Executivo 9:28

Profissão, perigo: TCE manda outro ex-presidente da Câmara de Cabedelo devolver dinheiro supostamente desviado

Lúcio José chegou a ser preso durante a operação Xeque-Mate e é acusado pelo TCE de pagamentos sem comprovação de serviços

Lúcio José também foi denunciado na operação Xeque-Mate. Foto: Divulgação/Câmara de Vereadores

 

O cargo de presidente da Câmara de Vereadores de Cabedelo não parece ser o lugar mais seguro para os políticos. Pelo menos, não, para os que cometem irregularidades. Quinze dias depois de condenar Lucas Santino a devolver R$ 1 milhão aos cofres públicos, o Tribunal de Contas do Estado (TCE) decidiu condenar, também, Lúcio José do Nascimento (PRP) a devolver R$ 1,6 milhão. E o motivo, em ambos os casos, é o mesmo: gastos não licitados e cuja prestação dos serviços não foi comprovada.
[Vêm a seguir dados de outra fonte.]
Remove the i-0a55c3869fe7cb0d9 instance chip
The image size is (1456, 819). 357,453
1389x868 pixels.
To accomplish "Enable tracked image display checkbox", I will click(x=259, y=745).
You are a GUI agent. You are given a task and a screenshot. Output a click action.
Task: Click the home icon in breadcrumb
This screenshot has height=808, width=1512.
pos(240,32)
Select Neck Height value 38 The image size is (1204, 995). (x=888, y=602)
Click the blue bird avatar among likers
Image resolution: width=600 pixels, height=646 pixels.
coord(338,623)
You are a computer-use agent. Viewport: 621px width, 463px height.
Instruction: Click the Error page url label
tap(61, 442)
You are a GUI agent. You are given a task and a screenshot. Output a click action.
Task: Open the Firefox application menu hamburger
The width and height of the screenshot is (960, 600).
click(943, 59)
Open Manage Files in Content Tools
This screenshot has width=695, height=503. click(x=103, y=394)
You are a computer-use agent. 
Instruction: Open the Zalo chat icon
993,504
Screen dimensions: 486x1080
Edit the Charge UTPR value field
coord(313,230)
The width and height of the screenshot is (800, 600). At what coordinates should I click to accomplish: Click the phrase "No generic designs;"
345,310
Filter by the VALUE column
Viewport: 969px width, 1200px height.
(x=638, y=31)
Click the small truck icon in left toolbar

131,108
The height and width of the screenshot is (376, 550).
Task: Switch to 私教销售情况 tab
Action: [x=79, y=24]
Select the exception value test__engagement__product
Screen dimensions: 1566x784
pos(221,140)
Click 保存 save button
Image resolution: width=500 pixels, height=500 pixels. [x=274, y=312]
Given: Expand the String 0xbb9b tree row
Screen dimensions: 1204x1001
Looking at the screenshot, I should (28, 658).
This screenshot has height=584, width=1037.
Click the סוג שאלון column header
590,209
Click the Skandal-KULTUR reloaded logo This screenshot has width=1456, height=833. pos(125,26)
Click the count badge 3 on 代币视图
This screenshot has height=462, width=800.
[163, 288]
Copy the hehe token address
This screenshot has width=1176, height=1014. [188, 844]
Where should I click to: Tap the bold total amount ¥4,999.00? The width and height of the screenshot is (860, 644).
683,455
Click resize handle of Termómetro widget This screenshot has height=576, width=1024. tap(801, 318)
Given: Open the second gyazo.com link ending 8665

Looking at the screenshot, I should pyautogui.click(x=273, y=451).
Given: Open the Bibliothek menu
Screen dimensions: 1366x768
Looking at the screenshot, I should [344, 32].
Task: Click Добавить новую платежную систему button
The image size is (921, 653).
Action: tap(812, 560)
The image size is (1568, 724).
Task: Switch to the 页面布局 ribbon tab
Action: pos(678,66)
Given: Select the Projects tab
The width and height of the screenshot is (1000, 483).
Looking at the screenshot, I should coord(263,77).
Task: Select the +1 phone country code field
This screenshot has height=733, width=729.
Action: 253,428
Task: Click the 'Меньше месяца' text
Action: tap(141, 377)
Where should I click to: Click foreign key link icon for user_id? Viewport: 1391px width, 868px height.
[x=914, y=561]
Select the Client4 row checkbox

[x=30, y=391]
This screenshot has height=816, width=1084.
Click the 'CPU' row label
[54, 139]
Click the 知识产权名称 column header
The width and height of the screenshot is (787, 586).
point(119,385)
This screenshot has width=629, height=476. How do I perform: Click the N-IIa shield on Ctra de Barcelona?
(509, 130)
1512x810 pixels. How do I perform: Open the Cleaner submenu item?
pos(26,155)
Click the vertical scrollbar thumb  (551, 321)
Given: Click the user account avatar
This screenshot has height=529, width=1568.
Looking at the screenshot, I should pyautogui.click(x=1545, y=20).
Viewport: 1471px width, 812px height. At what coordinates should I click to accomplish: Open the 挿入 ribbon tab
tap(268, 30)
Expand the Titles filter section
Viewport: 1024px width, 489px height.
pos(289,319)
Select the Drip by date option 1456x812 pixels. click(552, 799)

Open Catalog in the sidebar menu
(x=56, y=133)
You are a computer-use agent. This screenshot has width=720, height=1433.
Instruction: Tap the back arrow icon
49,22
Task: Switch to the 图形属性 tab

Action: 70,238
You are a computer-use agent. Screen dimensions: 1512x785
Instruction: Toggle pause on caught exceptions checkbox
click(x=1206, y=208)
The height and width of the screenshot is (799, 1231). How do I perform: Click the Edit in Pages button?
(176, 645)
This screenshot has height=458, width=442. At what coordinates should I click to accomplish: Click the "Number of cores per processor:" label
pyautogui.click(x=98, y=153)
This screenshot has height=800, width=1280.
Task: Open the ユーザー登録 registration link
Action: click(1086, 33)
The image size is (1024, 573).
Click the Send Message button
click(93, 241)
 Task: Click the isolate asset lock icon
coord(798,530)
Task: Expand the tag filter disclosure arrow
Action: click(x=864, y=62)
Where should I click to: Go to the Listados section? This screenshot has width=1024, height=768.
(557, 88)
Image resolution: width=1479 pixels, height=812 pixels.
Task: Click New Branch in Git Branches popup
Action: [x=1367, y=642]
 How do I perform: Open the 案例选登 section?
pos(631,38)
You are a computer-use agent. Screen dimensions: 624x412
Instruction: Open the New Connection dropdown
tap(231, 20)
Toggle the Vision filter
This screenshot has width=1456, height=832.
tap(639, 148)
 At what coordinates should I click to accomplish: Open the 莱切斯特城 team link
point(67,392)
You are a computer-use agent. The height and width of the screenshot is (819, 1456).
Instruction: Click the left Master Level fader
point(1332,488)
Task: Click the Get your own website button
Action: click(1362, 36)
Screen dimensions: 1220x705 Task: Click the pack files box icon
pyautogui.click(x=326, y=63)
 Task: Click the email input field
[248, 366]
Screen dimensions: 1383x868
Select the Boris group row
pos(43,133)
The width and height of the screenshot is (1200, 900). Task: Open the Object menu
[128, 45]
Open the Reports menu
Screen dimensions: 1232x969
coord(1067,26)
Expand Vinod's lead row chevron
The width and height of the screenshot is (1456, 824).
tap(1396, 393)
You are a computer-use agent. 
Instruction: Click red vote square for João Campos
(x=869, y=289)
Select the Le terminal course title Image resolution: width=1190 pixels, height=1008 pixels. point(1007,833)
A decisão foi proferida pela 2ª Câmara do Tribunal de Contas da Paraíba. Santino foi o delator do esquema de compra do mandato do ex-prefeito de Cabedelo, Luceninha. O caso foi o estopim para a operação Xeque-Mate, que levou para a cadeia as principais lideranças políticas da cidade, inclusive, o ex-prefeito Leto Viana e Lúcio José. Ambos respondem ao processo em liberdade atualmente.

O TCE entendeu que Lúcio José fez pagamentos, sem a devida comprovação de serviços de assessoria, feitos a servidores ocupantes de cargos comissionados da Casa Legislativa. A decisão resulta de julgamento, pela irregularidade, da prestação de contas do exercício de 2017 daquela Casa Legislativa, após análise do processo n° 05049/18, de relatoria do conselheiro em exercício Antônio Cláudio Silva Santos, e inclui multa de R$ 11,4 mil ao ex-gestor. Cabe recurso.

Em defesa tanto nos autos quanto por meio de advogado em participação remota na sessão, o ex dirigente alegou que os vereadores deveriam, um a um, apresentar provas ao Tribunal da prestação dos serviços, já que tais servidores eram lotados em seus respectivos gabinetes. Razão pela qual, no seu entendimento, não caberia à presidência da Casa o controle de frequência e do trabalho dos assessores, muitos deles atuando em sessões extraordinárias e itinerantes realizadas à noite, sempre nas terças e quintas das 19 às 23horas.

A argumentação foi rejeitada, prevalecendo, à unanimidade na sessão, a decisão do colegiado de que é do gestor a responsabilidade pela organização e controle das atividades dos servidores, efetivos e/ou comissionados. Bem como pela demonstração da contrapartida do serviço, em face da condição de ordenador de despesas. No caso, gastos no valor exato de R$ R$ 1.626.654,65, discriminados no âmbito da denominada operação “Xeque Mate”, realizada na Câmara de Cabedelo pelo MPE/GAECO.